Explain Backslash in C

Question

Can anyone please explain the below code and please also explain the role of backslash( \ ) in such situations. And what \' , \" , \ooo , \ \ , \? means?

#include <stdio.h>
int main(){
    char a = '\010';
    char y = '010';
    printf("%d,%d",a,y);

    return 0;
}

output: 8,48

Answer 1

This '\010' is a octal escape sequence 10 in octal is 8 in decimal and it will be promoted to an int when calling printf so that explains that value.

This '010' is a multi-character constant and it's value is implementation defined, if we look at the C99 draft standard section 6.4.4.4 Character constants paragraph 10 says(emphasis mine):

[...]The value of an integer character constant containing more than one character (e.g., 'ab'), or containing a character or escape sequence that does not map to a single-byte execution character, is implementation-defined.[...]

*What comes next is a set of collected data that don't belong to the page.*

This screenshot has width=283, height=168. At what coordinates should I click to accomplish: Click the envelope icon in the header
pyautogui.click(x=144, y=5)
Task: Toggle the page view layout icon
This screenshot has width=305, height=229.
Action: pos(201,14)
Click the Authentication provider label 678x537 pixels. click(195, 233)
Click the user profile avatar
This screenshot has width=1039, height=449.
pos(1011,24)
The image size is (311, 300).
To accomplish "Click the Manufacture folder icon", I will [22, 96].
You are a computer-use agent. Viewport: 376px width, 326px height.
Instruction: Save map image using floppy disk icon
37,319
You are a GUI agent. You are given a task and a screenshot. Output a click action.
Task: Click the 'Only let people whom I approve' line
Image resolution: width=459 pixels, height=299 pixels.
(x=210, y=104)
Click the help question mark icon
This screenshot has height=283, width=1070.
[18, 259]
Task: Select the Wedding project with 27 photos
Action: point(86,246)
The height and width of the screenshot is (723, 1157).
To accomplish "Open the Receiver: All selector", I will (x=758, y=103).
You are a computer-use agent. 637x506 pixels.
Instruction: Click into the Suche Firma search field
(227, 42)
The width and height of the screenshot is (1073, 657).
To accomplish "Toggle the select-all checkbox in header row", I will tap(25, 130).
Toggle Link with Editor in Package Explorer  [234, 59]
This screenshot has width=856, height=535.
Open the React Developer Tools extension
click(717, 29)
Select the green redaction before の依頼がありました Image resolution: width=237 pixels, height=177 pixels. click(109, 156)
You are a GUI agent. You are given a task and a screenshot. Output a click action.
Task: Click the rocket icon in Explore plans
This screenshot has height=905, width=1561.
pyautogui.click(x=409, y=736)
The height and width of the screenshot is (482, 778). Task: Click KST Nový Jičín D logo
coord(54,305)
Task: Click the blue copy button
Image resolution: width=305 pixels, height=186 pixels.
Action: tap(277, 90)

and if you were using gcc you would have seen at least this warning:

warning: multi-character character constant [-Wmultichar]

and probably this warning as well on overflow:

warning: overflow in implicit constant conversion [-Woverflow]

the value that y obtains is a little more interesting since character constant has an integer value it can not just be taking the first character, the multi-character constant has to take an integer value and then be converted to char. clang helpfully provides a more detailed warning:

warning: implicit conversion from 'int' to 'char' changes value from 3158320 to 48 [-Wconstant-conversion]

and current versions of gcc produces the same value, as we can see from this simple piece of code:

printf("%d\n",'010');

so where does 3158320 comes from? For gcc at least, if we look at the documentation for Implementation-defined behavior it says:

The compiler evaluates a multi-character character constant a character at a time, shifting the previous value left by the number of bits per target character, and then or-ing in the bit-pattern of the new character truncated to the width of a target character. The final bit-pattern is given type int, and is therefore signed, regardless of whether single characters are signed or not (a slight change from versions 3.1 and earlier of GCC). If there are more characters in the constant than would fit in the target int the compiler issues a warning, and the excess leading characters are ignored.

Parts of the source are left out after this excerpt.